7 Spring Flowers That Will Add Instant Color to Your Garden

Pansies and Violas

Violas and pansies' cheerful features and hues are irresistible. Bigger pansies are showier than their delicate violet relatives. Despite their fragile appearance, they can withstand a few cold snaps and thrive well in chilly weather. 


Like pansies, dianthus thrives in chilly conditions. Spring is great for planting these plants. Plant when outside temps are at least 40°F. The aromatic blossoms have a clove fragrance.


Not after the last frost? Plant snapdragons now. If the soil is workable, you may plant these annual beauties a few weeks before the final frost. Snapdragons, a cottage garden staple, appear in almost every color.

Sweet Alyssum

One of the few early-flowering annuals that may be seeded outside a few weeks before the final frost. Or you may wait and discover flats of alyssum you can easily move to your garden while it's still cold.

Creeping Phlox

Similar to alyssum, creeping phlox (Phlox subulata) grows to 6 inches but produces a magnificent spring flower cover. However, creeping phlox is a perennial and will return year after year.
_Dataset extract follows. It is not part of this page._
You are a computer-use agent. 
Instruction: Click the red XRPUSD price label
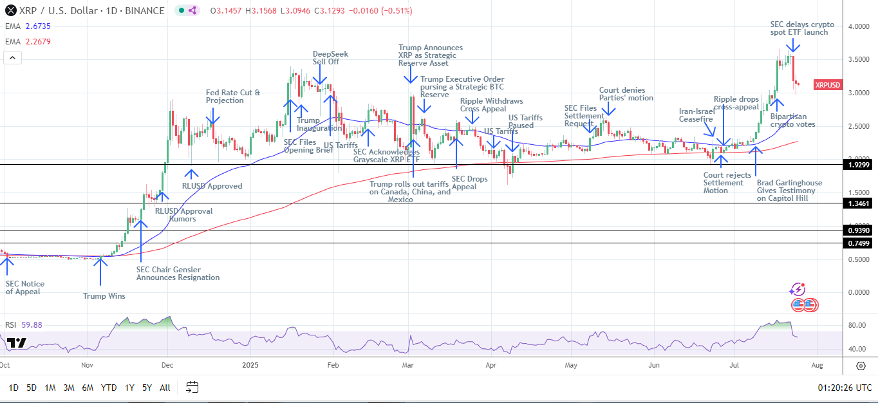(827, 85)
Nemesia plants bloom heavily in pots and hanging baskets, providing months of color. The flowers resemble little orchids or snapdragons with a bright yellow eye. The new colors are striking, including reddish-plum and orange-yellow-red.


There are so many new hellebore hybrids that you'll discover one—or two—you can't live without. Despite their downward-facing blooms, several new hellebore types keep their blue, purple, or black flowers erect.